Businesses and industry using the direct shipping services said the new routes were notable time savers.
"On the transit time from Singapore alone, it shaves off about six days," Ms Woodfin said.
"Then on top of that, the berthing delays for the vessel to even get tied up down here in Freo port, you're looking at weeks on steel-laden vessels."
Previously, freight en route to the region made land in Fremantle and was trucked 1000 odd kilometres or more to the state's North West.
Pilbara Stone – which quarries marble predominantly south of the Ashburton River – said the ability to ship out of Dampier had considerably cut haulage distances and costs.
"We did some early shipments by Perth, which required us to organise backloading on trucks and then shipping from Perth to the processing works in China," director Mike Elliot said.
With much of the state's resources industry located in the north, large items such drill rigs would also have to be trucked up from Fremantle port.
Ms Woodfin said Pentagon's customers, which are primarily in the oil, gas and renewables industries, have also found the direct shipping routes have translated into lower costs.
"It has definitely driven the cost down in an economic climate where everything else is going up.
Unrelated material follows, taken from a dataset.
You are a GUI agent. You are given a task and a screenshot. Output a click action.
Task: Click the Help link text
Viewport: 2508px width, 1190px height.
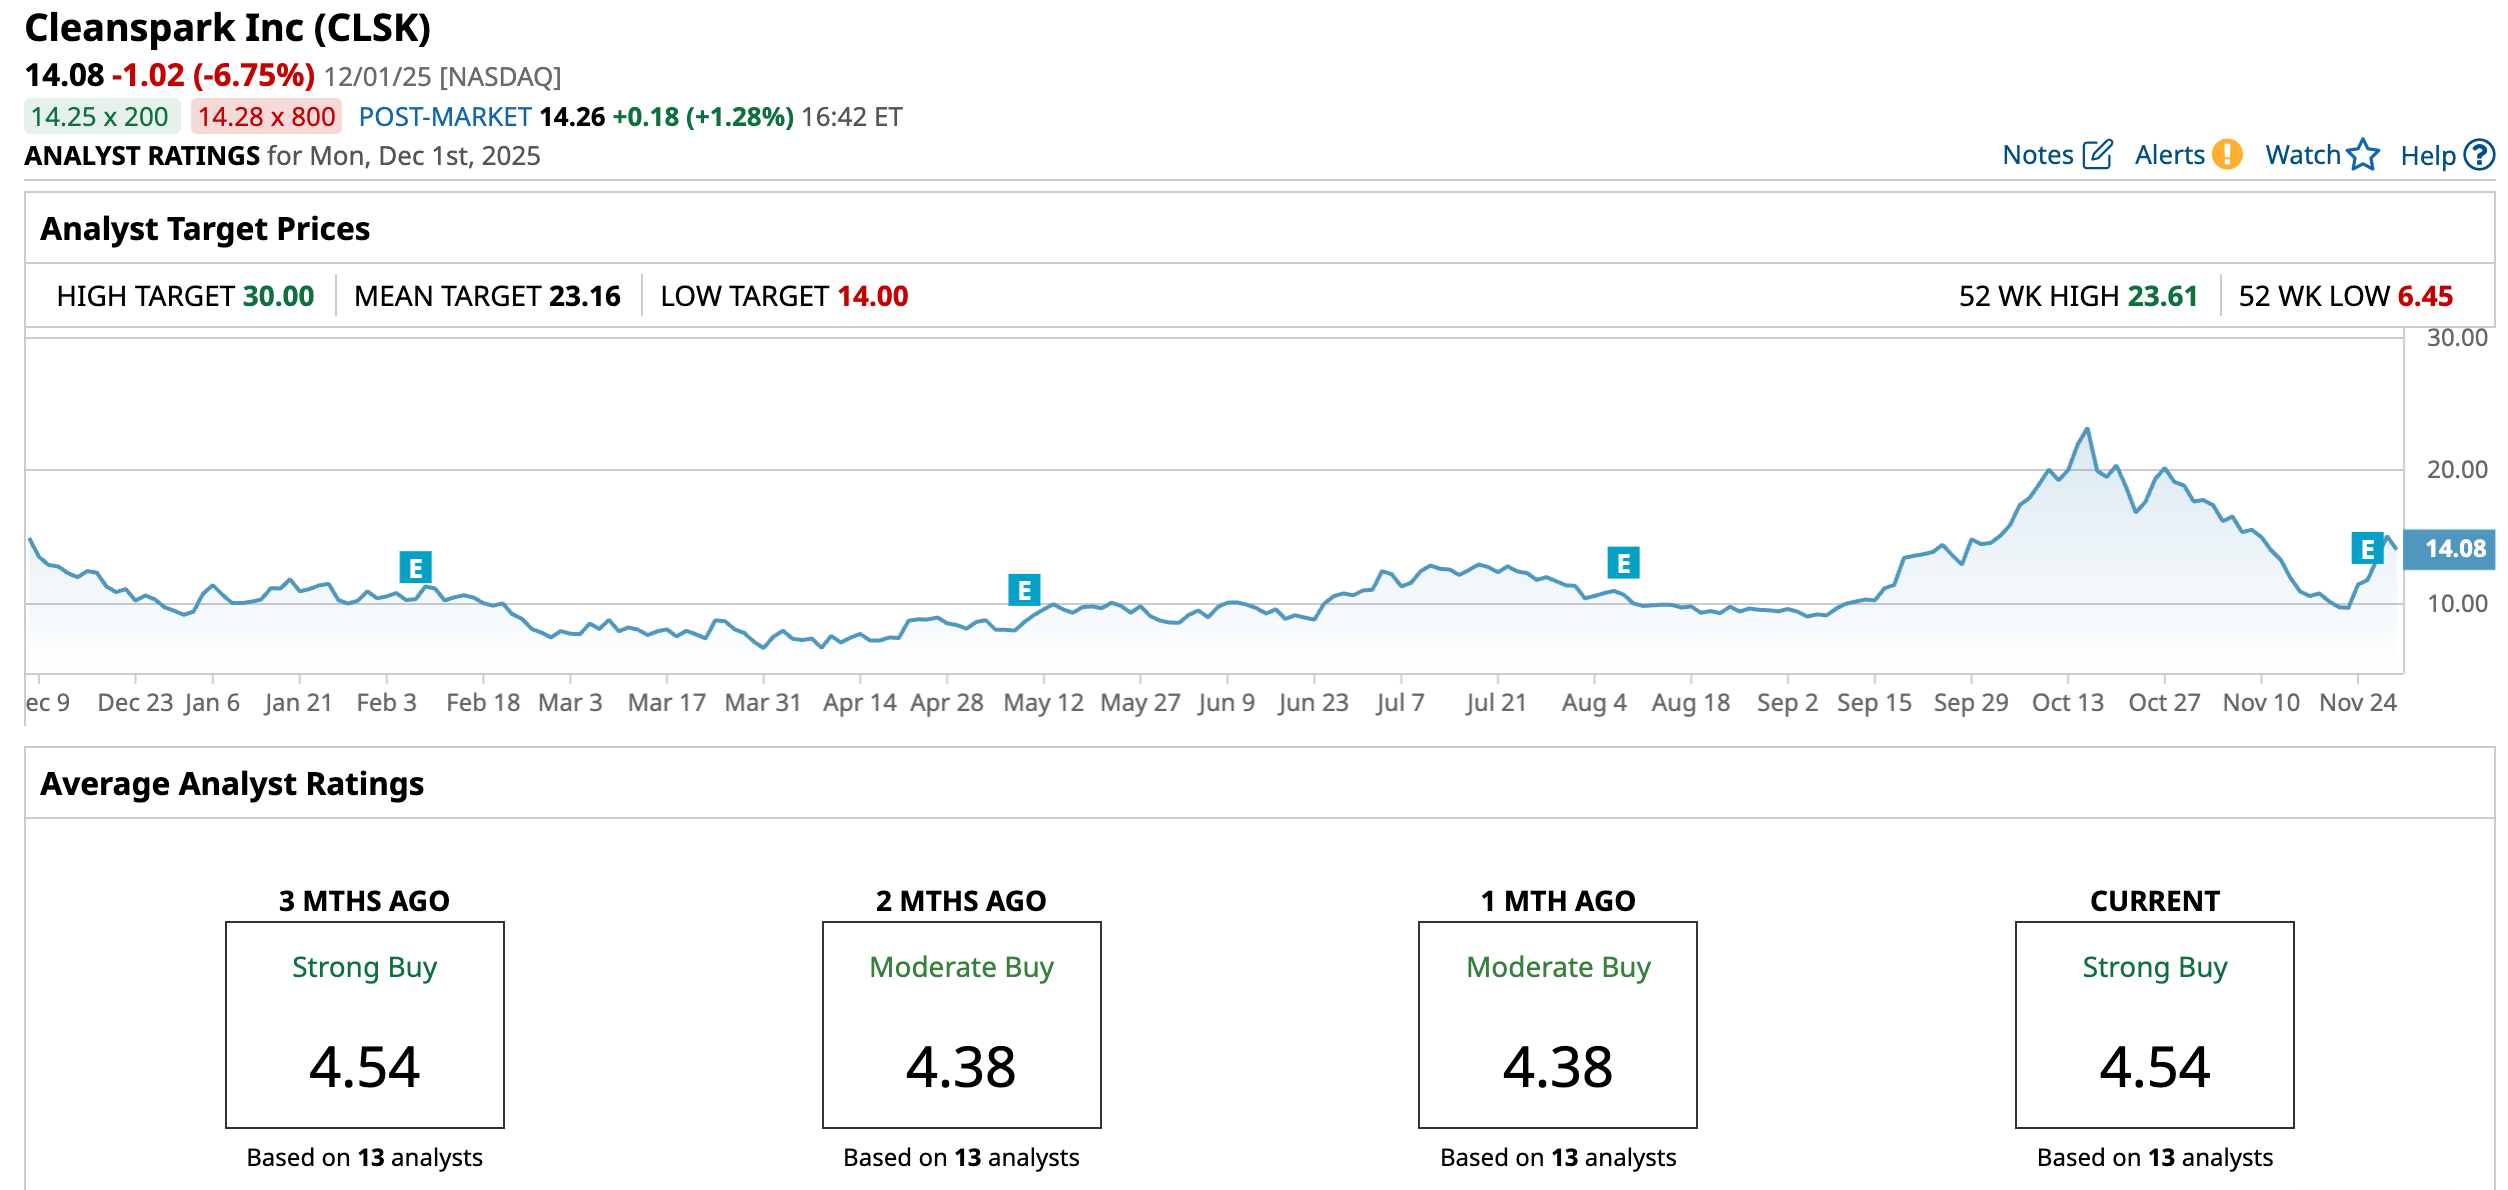pos(2427,155)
It's made availability and space on vessels much easier.
Part of the challenge of shipping into a busy port with a backlog was the possibility of being hit with big charges, Ms Woodfin said, such as vessel detention fees.
"For the smaller break-bulk, which is uncontainerised freight, when you take out a large chunk of their vessel, you become liable for delays on the vessels.
"In general shipping times, when it wasn't as bad it is right now, you would be looking at generally four days in for the vessel to come unload and then disappear.
Captain Toussaint-Jackson said he expected as much as 10 per cent of general cargo trade through the Port of Fremantle to shift to Pilbara direct trades.
The new routes, he said, have also lowered prohibitive costs and enabled local businesses to export to overseas markets.